:: Available data
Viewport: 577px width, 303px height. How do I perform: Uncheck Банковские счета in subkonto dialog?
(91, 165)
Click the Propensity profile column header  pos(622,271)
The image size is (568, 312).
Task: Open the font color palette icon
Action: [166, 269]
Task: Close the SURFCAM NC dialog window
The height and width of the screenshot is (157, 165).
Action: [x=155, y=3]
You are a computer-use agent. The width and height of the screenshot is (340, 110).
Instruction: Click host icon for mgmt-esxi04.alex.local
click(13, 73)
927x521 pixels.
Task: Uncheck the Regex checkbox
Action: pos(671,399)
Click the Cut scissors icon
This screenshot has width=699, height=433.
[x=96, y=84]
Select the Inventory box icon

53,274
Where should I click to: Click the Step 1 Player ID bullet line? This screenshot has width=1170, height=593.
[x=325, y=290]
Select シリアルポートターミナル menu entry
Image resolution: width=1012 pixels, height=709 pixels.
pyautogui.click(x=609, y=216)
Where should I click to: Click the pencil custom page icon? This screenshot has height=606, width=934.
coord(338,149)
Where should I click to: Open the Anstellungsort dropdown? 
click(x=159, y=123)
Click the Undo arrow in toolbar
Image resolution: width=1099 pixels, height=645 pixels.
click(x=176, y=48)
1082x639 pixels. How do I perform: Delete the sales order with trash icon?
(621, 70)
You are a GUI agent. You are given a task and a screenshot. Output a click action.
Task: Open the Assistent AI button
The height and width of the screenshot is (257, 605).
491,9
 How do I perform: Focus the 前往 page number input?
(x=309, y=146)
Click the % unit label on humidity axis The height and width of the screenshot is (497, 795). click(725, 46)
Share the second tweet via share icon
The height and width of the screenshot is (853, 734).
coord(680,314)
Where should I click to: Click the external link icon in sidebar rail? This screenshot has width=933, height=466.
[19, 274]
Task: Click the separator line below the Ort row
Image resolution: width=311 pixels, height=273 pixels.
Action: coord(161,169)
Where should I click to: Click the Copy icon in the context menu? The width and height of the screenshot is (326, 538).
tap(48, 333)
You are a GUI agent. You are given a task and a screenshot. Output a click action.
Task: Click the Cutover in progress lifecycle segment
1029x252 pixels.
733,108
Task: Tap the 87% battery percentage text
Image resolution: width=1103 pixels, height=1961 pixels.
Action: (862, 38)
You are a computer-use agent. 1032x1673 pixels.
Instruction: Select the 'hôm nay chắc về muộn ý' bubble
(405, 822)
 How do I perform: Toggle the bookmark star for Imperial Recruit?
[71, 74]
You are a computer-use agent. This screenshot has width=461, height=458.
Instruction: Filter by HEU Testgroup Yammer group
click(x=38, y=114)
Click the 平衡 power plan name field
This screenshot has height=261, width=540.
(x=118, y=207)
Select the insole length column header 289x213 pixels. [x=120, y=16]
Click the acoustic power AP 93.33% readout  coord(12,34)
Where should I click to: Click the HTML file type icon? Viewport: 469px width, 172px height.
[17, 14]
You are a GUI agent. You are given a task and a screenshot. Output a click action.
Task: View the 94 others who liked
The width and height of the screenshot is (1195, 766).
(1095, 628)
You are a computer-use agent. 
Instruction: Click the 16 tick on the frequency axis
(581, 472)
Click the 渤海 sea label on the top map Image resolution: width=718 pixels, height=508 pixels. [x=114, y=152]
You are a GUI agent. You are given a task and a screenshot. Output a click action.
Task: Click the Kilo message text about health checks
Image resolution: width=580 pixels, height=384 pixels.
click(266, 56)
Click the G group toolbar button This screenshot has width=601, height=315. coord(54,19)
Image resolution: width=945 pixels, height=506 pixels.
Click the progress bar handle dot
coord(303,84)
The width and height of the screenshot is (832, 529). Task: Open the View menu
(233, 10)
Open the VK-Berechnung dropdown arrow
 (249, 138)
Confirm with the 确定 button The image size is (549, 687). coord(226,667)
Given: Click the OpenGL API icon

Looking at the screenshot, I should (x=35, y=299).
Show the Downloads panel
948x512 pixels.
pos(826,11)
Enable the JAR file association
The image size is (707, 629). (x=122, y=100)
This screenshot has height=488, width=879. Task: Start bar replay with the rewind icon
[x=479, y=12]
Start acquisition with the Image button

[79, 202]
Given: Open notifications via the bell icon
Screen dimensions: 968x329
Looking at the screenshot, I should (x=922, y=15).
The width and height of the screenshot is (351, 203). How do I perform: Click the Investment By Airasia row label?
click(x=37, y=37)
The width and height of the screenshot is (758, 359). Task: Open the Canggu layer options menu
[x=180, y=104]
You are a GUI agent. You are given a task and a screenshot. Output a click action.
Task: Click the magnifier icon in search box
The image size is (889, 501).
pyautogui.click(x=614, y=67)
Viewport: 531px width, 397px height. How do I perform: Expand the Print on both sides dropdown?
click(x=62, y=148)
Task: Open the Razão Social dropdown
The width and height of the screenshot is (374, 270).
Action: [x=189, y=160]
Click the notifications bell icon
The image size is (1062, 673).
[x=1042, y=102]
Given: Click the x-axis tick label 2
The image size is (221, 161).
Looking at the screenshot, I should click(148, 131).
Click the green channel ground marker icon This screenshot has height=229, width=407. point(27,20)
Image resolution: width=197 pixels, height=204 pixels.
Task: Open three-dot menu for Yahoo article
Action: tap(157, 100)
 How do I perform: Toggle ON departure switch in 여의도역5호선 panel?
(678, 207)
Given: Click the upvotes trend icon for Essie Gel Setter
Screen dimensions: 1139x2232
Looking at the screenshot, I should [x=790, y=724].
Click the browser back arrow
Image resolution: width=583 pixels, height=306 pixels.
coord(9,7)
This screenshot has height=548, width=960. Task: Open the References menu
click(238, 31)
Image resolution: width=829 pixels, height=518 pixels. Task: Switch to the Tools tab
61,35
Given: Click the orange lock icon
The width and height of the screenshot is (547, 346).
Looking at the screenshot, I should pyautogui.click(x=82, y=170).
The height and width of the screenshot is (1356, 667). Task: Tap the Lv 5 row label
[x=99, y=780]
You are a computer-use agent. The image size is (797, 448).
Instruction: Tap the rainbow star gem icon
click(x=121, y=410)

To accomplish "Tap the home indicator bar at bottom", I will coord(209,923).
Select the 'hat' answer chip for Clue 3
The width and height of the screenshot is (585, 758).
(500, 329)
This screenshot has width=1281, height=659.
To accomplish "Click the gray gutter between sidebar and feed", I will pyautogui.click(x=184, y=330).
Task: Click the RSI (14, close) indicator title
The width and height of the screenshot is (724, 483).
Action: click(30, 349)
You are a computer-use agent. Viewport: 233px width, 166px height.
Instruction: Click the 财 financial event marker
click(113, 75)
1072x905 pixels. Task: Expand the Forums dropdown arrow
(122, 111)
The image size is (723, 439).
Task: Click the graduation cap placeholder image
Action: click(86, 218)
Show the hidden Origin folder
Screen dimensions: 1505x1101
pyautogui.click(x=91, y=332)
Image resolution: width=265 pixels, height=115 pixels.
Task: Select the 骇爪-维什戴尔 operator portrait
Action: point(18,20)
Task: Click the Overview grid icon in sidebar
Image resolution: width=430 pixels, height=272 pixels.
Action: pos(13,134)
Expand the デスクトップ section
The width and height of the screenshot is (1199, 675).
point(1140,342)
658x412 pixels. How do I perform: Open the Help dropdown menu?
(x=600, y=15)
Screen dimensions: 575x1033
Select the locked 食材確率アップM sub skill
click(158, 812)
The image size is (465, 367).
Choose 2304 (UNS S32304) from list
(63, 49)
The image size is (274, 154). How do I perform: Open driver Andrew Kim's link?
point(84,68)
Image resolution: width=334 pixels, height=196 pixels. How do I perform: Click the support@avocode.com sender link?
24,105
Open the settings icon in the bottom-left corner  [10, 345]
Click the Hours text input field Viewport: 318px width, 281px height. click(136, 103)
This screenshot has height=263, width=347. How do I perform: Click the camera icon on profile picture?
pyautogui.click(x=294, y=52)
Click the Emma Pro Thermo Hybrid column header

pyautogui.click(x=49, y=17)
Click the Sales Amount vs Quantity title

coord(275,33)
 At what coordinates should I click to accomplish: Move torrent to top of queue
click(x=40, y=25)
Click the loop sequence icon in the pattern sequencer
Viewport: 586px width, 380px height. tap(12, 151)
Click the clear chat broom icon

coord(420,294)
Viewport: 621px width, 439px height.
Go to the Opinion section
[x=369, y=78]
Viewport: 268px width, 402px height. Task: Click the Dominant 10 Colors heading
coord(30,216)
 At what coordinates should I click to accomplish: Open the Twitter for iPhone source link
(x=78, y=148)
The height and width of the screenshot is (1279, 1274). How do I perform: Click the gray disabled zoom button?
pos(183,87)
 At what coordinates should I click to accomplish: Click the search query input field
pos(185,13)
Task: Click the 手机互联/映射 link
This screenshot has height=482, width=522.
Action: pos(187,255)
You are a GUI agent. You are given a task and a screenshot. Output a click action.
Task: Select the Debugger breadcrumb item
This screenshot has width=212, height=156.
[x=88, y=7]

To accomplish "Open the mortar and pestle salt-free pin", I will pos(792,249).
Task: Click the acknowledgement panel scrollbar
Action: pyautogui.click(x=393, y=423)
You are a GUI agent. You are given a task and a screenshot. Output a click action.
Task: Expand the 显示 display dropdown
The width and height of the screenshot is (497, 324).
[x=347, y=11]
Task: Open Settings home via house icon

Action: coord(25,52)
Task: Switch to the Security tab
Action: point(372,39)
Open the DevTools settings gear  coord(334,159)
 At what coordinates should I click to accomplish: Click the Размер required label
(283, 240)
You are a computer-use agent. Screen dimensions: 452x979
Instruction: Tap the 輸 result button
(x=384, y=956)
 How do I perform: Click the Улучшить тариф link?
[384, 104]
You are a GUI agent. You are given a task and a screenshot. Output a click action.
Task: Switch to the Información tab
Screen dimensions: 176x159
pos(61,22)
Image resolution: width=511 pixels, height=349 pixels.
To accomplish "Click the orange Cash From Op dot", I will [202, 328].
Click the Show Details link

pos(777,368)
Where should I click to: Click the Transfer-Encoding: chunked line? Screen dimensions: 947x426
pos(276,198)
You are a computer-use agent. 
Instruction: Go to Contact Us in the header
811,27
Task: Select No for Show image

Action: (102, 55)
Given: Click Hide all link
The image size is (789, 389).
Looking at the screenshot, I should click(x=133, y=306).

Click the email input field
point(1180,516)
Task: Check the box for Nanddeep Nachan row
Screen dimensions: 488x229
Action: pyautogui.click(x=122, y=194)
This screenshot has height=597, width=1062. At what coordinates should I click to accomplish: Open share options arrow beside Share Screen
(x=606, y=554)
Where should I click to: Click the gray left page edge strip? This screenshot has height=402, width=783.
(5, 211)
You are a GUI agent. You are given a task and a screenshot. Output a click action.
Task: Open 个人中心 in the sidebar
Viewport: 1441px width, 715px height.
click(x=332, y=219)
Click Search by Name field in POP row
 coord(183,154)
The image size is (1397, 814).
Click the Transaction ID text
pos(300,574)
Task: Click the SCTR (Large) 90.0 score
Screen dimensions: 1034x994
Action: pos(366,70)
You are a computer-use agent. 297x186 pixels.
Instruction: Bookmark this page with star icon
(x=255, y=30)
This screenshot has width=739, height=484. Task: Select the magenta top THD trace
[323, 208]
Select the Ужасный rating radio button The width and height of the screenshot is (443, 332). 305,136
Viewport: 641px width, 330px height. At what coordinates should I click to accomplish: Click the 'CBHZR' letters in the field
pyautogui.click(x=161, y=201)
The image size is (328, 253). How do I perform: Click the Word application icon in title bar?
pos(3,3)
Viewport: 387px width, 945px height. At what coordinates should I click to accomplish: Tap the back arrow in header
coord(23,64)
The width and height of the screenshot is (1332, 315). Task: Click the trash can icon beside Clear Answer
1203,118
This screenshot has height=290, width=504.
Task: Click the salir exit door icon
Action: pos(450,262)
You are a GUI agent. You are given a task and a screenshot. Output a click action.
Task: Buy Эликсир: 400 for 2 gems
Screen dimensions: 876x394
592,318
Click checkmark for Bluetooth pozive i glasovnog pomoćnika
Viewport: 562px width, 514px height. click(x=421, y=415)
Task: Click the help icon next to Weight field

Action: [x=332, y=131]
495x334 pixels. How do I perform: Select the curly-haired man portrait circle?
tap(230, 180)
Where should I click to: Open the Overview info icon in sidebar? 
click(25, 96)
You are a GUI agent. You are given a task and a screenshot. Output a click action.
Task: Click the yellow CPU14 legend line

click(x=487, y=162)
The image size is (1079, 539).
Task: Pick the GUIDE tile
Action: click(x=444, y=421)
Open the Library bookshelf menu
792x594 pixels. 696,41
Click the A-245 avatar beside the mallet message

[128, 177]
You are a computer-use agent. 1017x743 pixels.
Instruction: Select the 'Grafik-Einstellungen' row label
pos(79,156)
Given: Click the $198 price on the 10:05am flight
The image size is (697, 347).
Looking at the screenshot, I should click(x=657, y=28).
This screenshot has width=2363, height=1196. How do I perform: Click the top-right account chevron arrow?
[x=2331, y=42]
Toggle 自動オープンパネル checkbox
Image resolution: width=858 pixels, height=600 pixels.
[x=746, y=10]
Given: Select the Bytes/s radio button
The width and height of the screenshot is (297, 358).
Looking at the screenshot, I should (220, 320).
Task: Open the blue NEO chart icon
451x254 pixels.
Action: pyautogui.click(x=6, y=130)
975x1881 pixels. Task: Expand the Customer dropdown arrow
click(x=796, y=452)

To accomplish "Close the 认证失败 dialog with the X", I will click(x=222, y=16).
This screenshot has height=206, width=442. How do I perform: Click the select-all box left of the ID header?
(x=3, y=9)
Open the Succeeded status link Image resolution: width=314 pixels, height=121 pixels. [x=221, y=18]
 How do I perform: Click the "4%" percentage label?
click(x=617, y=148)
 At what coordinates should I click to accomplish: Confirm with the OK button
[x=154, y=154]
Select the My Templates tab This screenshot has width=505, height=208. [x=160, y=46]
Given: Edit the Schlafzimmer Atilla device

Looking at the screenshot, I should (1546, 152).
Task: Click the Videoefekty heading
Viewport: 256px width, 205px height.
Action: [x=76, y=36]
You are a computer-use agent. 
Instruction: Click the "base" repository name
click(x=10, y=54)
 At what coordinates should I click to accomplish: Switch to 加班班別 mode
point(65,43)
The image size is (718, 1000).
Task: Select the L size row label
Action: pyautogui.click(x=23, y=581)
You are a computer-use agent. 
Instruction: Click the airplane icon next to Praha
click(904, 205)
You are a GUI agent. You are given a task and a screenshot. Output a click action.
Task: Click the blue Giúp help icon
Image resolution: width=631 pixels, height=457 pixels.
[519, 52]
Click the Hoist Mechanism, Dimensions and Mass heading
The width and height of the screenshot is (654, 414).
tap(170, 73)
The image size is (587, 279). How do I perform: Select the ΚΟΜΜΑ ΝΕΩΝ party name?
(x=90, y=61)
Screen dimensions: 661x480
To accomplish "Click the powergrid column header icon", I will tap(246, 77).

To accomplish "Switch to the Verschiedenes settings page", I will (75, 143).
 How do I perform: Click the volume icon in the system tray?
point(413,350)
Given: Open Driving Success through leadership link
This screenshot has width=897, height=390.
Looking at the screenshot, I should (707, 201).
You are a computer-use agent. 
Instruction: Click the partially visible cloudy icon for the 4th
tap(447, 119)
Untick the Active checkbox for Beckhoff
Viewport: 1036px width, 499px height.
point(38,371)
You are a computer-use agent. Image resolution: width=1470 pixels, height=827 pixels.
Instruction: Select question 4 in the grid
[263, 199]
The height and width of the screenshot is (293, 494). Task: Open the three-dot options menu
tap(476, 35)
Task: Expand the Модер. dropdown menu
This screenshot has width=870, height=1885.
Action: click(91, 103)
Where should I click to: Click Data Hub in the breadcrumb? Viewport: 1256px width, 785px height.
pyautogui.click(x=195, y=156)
::::
• **The task**:
Would you print, exactly as written, every line above from the one holding "Given: Select the Bytes/s radio button" through the one holding "Select the My", with both included and no other lines?

• **Result of the exercise**:
Given: Select the Bytes/s radio button
The width and height of the screenshot is (297, 358).
Looking at the screenshot, I should (220, 320).
Task: Open the blue NEO chart icon
451x254 pixels.
Action: pyautogui.click(x=6, y=130)
975x1881 pixels. Task: Expand the Customer dropdown arrow
click(x=796, y=452)

To accomplish "Close the 认证失败 dialog with the X", I will click(x=222, y=16).
This screenshot has height=206, width=442. How do I perform: Click the select-all box left of the ID header?
(x=3, y=9)
Open the Succeeded status link Image resolution: width=314 pixels, height=121 pixels. [x=221, y=18]
 How do I perform: Click the "4%" percentage label?
click(x=617, y=148)
 At what coordinates should I click to accomplish: Confirm with the OK button
[x=154, y=154]
Select the My Templates tab This screenshot has width=505, height=208. [x=160, y=46]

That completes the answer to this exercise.